Required work >>
Exactly as written, repeat all of the records below.

The input >>
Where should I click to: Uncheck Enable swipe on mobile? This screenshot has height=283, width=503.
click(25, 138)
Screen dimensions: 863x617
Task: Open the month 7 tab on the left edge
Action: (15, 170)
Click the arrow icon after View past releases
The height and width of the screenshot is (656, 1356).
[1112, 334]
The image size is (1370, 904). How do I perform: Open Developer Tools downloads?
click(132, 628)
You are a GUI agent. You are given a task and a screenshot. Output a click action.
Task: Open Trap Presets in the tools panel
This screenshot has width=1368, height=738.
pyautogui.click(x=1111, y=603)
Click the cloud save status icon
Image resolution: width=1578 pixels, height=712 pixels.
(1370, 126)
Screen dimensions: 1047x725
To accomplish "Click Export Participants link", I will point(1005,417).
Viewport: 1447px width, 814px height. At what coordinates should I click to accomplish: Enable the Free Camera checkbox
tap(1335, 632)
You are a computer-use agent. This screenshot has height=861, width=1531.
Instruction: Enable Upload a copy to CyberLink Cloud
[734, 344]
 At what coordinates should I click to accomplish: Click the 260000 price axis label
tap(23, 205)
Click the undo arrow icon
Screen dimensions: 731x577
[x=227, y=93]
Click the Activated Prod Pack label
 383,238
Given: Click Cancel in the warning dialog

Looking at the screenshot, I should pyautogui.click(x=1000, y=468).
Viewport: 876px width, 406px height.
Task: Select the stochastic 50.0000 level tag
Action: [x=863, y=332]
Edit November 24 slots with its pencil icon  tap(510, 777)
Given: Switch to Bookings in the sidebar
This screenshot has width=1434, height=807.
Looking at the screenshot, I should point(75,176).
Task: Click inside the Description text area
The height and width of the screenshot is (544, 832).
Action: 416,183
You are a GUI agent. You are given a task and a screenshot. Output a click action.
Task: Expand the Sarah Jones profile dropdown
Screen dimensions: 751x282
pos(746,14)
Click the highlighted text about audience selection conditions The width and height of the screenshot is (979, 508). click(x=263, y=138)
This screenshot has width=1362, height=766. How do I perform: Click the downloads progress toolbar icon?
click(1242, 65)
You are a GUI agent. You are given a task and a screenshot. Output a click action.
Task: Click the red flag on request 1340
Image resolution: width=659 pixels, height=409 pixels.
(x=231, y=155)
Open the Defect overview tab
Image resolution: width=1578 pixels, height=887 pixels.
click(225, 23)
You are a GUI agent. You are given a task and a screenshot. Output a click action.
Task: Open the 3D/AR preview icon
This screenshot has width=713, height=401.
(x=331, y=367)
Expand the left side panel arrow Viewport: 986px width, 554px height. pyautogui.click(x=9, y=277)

Solution >>
Where should I click to: Uncheck Enable swipe on mobile? This screenshot has height=283, width=503.
click(25, 138)
Screen dimensions: 863x617
Task: Open the month 7 tab on the left edge
Action: (15, 170)
Click the arrow icon after View past releases
The height and width of the screenshot is (656, 1356).
[1112, 334]
The image size is (1370, 904). How do I perform: Open Developer Tools downloads?
click(132, 628)
You are a GUI agent. You are given a task and a screenshot. Output a click action.
Task: Open Trap Presets in the tools panel
This screenshot has width=1368, height=738.
pyautogui.click(x=1111, y=603)
Click the cloud save status icon
Image resolution: width=1578 pixels, height=712 pixels.
(1370, 126)
Screen dimensions: 1047x725
To accomplish "Click Export Participants link", I will point(1005,417).
Viewport: 1447px width, 814px height. At what coordinates should I click to accomplish: Enable the Free Camera checkbox
tap(1335, 632)
You are a computer-use agent. This screenshot has height=861, width=1531.
Instruction: Enable Upload a copy to CyberLink Cloud
[734, 344]
 At what coordinates should I click to accomplish: Click the 260000 price axis label
tap(23, 205)
Click the undo arrow icon
Screen dimensions: 731x577
[x=227, y=93]
Click the Activated Prod Pack label
 383,238
Given: Click Cancel in the warning dialog

Looking at the screenshot, I should pyautogui.click(x=1000, y=468).
Viewport: 876px width, 406px height.
Task: Select the stochastic 50.0000 level tag
Action: [x=863, y=332]
Edit November 24 slots with its pencil icon  tap(510, 777)
Given: Switch to Bookings in the sidebar
This screenshot has width=1434, height=807.
Looking at the screenshot, I should point(75,176).
Task: Click inside the Description text area
The height and width of the screenshot is (544, 832).
Action: 416,183
You are a GUI agent. You are given a task and a screenshot. Output a click action.
Task: Expand the Sarah Jones profile dropdown
Screen dimensions: 751x282
pos(746,14)
Click the highlighted text about audience selection conditions The width and height of the screenshot is (979, 508). click(x=263, y=138)
This screenshot has width=1362, height=766. How do I perform: Click the downloads progress toolbar icon?
click(1242, 65)
You are a GUI agent. You are given a task and a screenshot. Output a click action.
Task: Click the red flag on request 1340
Image resolution: width=659 pixels, height=409 pixels.
(x=231, y=155)
Open the Defect overview tab
Image resolution: width=1578 pixels, height=887 pixels.
click(225, 23)
You are a GUI agent. You are given a task and a screenshot. Output a click action.
Task: Open the 3D/AR preview icon
This screenshot has width=713, height=401.
(x=331, y=367)
Expand the left side panel arrow Viewport: 986px width, 554px height. pyautogui.click(x=9, y=277)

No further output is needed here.